Start of Block

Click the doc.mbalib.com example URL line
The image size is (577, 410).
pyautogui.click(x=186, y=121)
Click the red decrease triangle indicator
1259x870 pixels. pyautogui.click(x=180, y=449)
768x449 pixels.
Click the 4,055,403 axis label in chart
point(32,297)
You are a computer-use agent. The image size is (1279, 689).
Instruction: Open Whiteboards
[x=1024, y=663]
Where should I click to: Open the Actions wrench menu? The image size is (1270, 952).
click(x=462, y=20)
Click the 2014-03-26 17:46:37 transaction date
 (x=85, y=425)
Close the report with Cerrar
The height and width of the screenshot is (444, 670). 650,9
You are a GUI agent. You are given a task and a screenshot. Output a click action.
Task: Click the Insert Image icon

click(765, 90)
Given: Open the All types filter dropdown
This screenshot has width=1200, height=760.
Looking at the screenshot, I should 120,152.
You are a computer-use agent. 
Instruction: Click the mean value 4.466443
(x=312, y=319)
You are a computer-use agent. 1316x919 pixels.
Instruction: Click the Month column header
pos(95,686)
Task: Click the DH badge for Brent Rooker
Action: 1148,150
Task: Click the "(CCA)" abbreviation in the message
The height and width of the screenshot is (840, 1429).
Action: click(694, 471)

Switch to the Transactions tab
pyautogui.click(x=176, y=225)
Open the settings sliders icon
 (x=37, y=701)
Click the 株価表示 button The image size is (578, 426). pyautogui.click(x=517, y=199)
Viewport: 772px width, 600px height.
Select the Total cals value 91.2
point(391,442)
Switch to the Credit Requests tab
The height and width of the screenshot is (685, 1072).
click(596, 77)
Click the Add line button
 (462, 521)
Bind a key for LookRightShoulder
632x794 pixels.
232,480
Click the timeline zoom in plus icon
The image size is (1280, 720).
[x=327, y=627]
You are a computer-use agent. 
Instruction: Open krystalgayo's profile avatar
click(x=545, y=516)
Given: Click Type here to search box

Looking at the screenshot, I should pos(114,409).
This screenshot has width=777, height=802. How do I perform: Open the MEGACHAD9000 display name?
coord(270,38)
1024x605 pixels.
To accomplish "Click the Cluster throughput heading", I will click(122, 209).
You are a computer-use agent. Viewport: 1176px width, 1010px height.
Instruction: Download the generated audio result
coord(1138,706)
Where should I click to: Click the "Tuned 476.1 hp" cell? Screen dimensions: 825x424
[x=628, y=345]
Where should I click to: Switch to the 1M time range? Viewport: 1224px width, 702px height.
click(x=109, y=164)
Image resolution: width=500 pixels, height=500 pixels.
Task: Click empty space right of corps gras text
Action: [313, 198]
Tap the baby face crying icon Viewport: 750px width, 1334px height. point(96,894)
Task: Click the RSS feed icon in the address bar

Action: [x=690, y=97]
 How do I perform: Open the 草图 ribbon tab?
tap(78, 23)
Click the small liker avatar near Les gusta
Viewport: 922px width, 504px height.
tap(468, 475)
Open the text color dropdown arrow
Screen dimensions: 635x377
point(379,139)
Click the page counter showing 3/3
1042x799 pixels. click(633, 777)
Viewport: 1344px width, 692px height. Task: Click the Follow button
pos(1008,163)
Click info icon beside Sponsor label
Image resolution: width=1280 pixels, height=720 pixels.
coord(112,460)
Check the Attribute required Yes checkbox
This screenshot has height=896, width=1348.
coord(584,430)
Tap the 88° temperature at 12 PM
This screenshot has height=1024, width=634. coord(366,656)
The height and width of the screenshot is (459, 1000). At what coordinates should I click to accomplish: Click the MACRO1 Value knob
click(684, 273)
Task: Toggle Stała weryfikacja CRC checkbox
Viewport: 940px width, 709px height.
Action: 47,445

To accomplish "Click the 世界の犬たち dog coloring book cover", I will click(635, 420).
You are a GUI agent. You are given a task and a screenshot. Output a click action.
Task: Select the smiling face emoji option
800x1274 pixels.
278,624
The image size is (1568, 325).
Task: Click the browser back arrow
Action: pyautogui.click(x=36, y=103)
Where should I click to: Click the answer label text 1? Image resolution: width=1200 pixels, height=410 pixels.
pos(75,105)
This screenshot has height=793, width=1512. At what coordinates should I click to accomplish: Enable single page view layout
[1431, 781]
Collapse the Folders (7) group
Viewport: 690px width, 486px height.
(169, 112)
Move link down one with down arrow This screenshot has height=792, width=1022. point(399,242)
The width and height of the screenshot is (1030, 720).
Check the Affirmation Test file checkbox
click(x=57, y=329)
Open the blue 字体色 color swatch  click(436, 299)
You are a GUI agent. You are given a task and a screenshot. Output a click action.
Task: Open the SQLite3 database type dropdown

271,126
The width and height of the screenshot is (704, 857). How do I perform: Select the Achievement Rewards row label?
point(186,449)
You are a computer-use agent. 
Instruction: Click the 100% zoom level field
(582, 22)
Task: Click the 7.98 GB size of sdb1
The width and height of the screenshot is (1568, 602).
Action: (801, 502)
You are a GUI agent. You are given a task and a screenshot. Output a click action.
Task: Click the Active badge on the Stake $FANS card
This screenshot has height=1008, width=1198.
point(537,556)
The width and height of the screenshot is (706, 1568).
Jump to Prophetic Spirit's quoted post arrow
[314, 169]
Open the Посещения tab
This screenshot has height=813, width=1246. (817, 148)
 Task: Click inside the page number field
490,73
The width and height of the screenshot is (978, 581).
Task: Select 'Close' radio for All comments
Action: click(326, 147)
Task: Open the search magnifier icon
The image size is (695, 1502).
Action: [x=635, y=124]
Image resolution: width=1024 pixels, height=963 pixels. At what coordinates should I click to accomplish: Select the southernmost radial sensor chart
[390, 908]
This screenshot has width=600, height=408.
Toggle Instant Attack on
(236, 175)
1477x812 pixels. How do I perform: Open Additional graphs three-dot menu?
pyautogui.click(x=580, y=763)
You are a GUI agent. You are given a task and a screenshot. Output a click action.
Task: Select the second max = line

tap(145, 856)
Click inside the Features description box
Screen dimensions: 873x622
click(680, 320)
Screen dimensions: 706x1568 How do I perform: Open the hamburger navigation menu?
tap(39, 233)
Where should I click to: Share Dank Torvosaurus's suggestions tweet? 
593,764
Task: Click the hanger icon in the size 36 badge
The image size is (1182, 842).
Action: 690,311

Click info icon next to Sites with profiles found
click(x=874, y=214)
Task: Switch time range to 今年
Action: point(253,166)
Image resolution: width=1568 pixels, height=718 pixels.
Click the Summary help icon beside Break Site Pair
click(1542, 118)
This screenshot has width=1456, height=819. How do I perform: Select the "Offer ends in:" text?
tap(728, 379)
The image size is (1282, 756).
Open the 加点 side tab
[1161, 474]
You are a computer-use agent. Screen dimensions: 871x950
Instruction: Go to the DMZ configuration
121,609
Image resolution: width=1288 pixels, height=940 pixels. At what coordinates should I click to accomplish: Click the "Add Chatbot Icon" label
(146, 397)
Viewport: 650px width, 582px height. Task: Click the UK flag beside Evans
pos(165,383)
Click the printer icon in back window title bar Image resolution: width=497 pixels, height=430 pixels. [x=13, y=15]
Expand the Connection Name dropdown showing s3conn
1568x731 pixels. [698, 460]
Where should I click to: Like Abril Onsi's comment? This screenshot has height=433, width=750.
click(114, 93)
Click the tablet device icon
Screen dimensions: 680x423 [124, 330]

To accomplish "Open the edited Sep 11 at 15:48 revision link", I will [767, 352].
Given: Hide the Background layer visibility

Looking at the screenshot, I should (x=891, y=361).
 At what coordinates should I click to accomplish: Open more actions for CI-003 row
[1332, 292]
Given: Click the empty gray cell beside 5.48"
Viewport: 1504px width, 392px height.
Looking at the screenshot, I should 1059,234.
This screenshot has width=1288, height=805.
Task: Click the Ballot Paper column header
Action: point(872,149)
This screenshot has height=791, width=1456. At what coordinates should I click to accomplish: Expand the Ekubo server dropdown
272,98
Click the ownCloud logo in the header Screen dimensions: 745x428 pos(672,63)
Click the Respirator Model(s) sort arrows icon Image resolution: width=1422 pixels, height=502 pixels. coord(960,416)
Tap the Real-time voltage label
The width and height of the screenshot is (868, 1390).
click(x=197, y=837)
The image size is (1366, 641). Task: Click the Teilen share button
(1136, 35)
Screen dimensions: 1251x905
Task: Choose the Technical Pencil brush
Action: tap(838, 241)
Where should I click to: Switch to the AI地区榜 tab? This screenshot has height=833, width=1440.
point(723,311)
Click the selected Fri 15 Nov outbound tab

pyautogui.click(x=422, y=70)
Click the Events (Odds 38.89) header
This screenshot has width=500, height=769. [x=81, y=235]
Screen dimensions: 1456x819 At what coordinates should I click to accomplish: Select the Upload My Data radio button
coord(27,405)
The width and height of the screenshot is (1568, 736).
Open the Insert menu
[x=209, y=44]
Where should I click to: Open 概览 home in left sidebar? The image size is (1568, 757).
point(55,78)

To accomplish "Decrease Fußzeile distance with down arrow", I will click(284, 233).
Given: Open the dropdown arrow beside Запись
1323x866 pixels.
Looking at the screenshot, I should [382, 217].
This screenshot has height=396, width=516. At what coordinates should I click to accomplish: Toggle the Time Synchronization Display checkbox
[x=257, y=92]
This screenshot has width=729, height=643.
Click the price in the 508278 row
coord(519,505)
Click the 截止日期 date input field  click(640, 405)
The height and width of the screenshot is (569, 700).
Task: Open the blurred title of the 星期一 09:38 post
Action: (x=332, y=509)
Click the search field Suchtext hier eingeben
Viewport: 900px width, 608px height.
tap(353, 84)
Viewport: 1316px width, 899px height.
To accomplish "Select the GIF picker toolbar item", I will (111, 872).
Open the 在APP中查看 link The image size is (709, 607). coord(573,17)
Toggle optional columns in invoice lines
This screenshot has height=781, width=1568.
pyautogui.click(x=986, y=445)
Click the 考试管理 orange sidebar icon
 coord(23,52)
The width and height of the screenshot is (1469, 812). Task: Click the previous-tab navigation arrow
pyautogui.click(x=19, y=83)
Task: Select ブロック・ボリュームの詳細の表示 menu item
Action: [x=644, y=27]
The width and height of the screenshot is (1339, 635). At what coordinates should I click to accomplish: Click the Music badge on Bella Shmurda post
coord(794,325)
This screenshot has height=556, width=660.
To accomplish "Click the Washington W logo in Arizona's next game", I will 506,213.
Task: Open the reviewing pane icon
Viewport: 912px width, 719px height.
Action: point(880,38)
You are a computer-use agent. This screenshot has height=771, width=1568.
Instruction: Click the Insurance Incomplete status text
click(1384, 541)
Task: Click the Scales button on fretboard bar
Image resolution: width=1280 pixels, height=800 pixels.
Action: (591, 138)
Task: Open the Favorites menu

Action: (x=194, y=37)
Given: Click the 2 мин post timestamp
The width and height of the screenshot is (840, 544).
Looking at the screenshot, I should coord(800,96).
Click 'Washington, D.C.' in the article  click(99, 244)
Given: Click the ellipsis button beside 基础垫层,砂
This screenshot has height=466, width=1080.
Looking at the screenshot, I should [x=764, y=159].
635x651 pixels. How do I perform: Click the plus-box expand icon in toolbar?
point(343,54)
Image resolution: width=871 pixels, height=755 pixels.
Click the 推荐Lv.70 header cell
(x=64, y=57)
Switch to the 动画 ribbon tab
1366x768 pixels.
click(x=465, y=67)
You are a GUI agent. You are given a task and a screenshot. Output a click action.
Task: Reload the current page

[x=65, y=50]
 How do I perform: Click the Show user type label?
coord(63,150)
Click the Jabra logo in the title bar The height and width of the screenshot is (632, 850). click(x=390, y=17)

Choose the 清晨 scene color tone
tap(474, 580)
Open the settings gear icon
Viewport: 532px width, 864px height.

End of Block

» **Exercise requirements**: Reproduce each line of the records in which "logo" appears.

» **Solution for this task**:
Click the ownCloud logo in the header Screen dimensions: 745x428 pos(672,63)
To accomplish "Click the Washington W logo in Arizona's next game", I will 506,213.
Click the Jabra logo in the title bar The height and width of the screenshot is (632, 850). click(x=390, y=17)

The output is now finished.